Edit: Since people aren't convinced of my postulate that all algorithms are mathematical equations, here's a proof sketch:
All programs can be rewritten to be expressed in Haskell. All Haskell functions can be expressed as equations in the typed lambda calculus. The lambda calculus and its variants are all subsets of mathematical equations. Therefore, all programs can be expressed as mathematical equations.
That said, this argument is a bit of a non-starter: software is mathematics, sure, but mathematics are not patentable by legislation (at least in the U.S.). Legislation is easy to change, and it likely will be when people finally accept the "mathematics = software" argument.

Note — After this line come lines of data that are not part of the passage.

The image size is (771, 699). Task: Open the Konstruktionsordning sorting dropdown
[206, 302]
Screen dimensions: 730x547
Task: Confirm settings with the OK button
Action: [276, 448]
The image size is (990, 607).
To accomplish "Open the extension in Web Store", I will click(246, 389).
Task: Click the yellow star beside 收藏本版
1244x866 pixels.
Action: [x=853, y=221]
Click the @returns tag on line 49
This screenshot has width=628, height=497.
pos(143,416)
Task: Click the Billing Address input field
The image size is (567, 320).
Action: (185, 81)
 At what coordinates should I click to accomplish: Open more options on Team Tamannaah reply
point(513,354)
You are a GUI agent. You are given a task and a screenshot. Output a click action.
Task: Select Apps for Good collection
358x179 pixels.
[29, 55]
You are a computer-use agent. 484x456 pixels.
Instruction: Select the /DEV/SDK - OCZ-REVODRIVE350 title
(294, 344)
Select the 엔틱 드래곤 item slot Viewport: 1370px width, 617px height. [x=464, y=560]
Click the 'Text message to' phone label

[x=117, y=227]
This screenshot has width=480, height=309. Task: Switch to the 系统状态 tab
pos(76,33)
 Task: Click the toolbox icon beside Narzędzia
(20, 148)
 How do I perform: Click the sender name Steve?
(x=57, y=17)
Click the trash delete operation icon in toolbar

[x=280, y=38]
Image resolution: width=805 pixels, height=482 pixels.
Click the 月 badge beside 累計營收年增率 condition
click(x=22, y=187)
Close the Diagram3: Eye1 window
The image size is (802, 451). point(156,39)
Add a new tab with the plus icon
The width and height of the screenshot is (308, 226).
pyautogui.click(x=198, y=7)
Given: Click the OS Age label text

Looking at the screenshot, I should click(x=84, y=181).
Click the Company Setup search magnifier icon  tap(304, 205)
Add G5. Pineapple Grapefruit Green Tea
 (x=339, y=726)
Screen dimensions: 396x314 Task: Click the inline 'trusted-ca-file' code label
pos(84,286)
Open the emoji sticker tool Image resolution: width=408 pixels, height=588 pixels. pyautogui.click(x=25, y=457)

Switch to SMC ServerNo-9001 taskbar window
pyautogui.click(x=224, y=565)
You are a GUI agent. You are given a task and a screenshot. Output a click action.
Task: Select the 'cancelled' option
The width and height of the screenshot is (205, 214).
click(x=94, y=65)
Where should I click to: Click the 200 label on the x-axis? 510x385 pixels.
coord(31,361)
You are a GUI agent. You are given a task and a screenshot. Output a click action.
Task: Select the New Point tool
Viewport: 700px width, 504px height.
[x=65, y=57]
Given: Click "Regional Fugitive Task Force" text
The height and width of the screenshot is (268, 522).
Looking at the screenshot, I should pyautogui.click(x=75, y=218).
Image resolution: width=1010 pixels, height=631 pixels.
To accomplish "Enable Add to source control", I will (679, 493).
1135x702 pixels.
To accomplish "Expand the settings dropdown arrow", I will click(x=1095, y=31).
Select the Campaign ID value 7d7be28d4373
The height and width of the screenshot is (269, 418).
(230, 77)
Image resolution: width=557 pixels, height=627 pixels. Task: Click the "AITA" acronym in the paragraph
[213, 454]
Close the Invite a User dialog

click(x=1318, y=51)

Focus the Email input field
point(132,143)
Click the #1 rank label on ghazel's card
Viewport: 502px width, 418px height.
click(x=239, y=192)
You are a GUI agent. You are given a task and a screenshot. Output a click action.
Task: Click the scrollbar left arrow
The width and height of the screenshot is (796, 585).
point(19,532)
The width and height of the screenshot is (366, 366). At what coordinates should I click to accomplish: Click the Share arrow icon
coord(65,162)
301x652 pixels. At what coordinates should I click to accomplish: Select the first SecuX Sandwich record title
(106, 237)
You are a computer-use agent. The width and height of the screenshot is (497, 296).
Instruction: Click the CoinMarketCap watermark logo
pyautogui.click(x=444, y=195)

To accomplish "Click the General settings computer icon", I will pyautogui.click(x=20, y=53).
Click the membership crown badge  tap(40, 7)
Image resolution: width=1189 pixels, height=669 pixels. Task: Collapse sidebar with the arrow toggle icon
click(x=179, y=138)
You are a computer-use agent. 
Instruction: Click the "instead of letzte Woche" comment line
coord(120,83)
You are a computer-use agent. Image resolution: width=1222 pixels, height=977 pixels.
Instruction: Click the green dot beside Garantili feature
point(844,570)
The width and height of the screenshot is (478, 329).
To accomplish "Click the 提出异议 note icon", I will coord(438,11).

Seriously, though, the legal issue arises from the fact that the patent is not (or rather should not be) granted for a pure mathematical abstraction, but for a product which applies such abstractions to some novel purpose. Mathematical discoveries are not considered properly patentable because mathematics is held to be part of nature's bounty - a highly debateable philosophical proposition, but there it is. But being able to describe a thing in mathematical terms does not equate to that thing being a mathematical statement and therefore unpatentable.
Let's consider the steam engine, for example. The interplay of pressure, volume, and temperature can be modeled with very simple mathematics, as can the mechanics of a drive train to convert the motion of a piston into work by turning a wheel. You could write down all the math necessary to accurately model a steam engine or indeed a train in a few pages. Likewise, we could argue that that the giant boiler on wheels that constitutes a train is no more than a restatement of those same mathematics, along with a few supplementary remarks about the properties of the materials used to express the primary equations of the system (eg the tensile strength of iron, the viscosity of the lubricating oil and so forth). This is true enough in a philosophical sense, but talk is cheap. Building a working steam engine is a lot harder than coming along afterwards and observing that its characteristics could be reformulated as a mathematical statement.
Now software is different, insofar as we can take the source code or even the object code and convert it back to a set of mathematical equations with considerably greater ease. But again, it's not the underlying mathematical statements for which a patent is (ideally) sought: it's for the black-box implementation that allows someone with zero knowledge of the underlying math to make use of the invention. If you rely on the philosophical argument that all code is inherently an agglomeration of mathematical statements, then you must agree that, say, Farmville or Pac Man are in fact part of nature's bounty as well, due to their mathematical foundation as computer programs. That's an argument which would be extremely hard to sell, either in court or to the general public, and with good reason - most people consider the development of a computer game to be a creative effort rather than something that was sitting about waiting to be discovered like the law of gravity.
One could say that Pac Man was in fact sitting around in 'the space of all possible games yet to be implemented,' but then again one could put someone in prison and say that freedom is a state of mind too, or kill a person and argue that it doesn't really matter because they're still alive in the past. These are interesting philosophical avenues to explore, but only on a voluntary basis. Courts are a reflection of the society in which they operate, and theoretical arguments like this which take no account of pragmatic considerations usually go badly for the proponent.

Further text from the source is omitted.